Universitair Ziekenhuis Brussels, Brussels, Belgium
Bart Neyns , Johnny Duerinck , Stephanie Du Four , Frank Bouttens , Vincent Verschaeve , Hendrik Everaert , An Van Binst
Background: Vascular endothelial growth factor receptor (VEGFR) signal transduction mediates glioblastoma (GB) associated neo-angiogenesis. Axitinib is an oral small molecule tyrosine kinase inhibitor with high affinity and specificity for the VEGF-receptors, approved for the treatment of metastatic renal cell carcinoma. Methods: Axitinib (5 mg BID starting dose) vs. best alternative choice of therapy was studied in an open label, randomized, phase II clinical trial in patients (pts) with recurrent GB. Six-month progression-free survival (6mPFS) was the primary endpoint. Results: Between Sep 2011 and Oct 2013, 44 pts who failed surgery, RT and temozolomide were randomized 1:1 at 3 sites. Median age 54y (range 20-79), 33M/11F, WHO-PS 0/1/2/3: 6, 26, 11, and 1 pt. In the control arm 20 pts received bevacizumab and 2 pts received lomustine at standard doses.

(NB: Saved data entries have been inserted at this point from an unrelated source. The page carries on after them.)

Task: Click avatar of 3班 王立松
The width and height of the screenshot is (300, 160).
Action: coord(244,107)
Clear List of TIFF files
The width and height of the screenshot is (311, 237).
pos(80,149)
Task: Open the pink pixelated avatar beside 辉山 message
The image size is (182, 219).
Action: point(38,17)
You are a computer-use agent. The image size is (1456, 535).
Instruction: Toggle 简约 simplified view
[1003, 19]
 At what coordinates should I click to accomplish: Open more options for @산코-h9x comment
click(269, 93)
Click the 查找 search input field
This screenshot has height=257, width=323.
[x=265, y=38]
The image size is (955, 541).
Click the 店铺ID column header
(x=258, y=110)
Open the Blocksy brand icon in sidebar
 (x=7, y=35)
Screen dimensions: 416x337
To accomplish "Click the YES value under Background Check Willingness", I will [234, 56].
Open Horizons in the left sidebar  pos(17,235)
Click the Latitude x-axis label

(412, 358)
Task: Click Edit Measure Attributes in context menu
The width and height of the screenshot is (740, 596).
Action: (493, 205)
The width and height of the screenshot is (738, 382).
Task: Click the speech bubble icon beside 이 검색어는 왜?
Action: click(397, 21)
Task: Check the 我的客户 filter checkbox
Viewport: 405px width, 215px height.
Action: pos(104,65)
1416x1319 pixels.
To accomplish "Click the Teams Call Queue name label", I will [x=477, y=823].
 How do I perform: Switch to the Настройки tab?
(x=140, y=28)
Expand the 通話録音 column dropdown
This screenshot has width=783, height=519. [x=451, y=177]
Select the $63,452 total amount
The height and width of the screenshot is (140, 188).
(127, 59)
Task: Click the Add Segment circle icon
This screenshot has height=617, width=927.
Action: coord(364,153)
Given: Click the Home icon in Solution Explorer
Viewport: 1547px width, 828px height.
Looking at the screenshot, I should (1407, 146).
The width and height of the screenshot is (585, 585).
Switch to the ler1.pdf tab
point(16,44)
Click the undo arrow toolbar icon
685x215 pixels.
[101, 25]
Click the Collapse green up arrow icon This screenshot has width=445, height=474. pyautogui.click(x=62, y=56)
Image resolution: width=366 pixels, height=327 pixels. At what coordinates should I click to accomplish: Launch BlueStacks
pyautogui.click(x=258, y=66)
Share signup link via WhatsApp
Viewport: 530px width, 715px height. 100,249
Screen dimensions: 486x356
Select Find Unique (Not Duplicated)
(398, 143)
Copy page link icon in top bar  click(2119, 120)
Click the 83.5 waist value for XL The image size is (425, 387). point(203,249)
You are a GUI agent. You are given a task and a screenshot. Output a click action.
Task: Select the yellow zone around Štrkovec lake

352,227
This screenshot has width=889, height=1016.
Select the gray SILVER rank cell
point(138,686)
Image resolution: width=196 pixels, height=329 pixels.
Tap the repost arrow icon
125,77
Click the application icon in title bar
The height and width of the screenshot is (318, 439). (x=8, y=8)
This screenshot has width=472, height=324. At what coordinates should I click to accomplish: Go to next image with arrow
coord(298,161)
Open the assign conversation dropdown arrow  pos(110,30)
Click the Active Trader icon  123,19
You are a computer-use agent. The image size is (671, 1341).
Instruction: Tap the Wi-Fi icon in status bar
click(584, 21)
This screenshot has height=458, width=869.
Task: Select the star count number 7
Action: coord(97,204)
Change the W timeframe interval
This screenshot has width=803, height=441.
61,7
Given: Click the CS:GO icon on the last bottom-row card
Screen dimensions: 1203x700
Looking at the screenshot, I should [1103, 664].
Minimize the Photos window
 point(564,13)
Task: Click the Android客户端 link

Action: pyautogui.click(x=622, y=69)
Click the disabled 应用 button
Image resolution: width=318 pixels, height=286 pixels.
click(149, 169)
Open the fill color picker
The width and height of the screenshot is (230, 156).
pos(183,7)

Axitinib (n=22) was generally well tolerated. Most common axitinib related AEs consisted of dysphonia (3x G2), fatigue (6x G2, 2x G3), hypertension (5x G2), oral hyperesthesia (7x G2, 1x G3), diarrhea (2x G2, 2x G3), and hypothyroidism (3x G2). In 4 pts axitinib dosing was interrupted and subsequently dose reduced because of toxicity; in 4 other pts axitinib was dose escalated to 7 or 10 mg BID (2 pts each). Tumor response by RANO criteria was 28% in the axitinib arm vs. 23% in the control arm (Table). All pts had an increased uptake on 18F-FET PET at baseline. A decrease (-26 to -100%) of SUVmax/background was documented in 6/7 pts on axitinib at the time of response on MRI. Corticosteroids could be stopped in 4/12 and tapered in an additional 5/12 pts in the axitinib arm. After a median follow-up of 10.5 mths, the 6mPFS for axitinib was 22% (95% CI 5-40) vs. 19% (95% CI 2-36) for the control arm. Median PFS and OS were respectively 2.9 vs. 2.6 mths, and 10.3 vs. 7.4 mths for pts treated in the axitinib vs. control arm. Conclusions: Axitinib has single-agent activity and manageable toxicity in pts with recurrent GB. The survival on the axitinib arm was comparable to that on the contemporary control arm. Further evaluation of axitinib for recurrent GB is warranted. Clinical trial information: NCT01562197.
Axitinib |
Control |
|||
---|---|---|---|---|
BOR | Confirmed BOR |
BOR | Confirmed BOR |
|
CR | 5 | 2 | 1 | 1 |
PR | 6 | 4 | 5 | 4 |
SD | 5 | 7 | ||
PD | 5 | 8 | ||
NE | 1 | 1 |
Abbreviations: BOR, best overall tumor response; NE: not evaluable.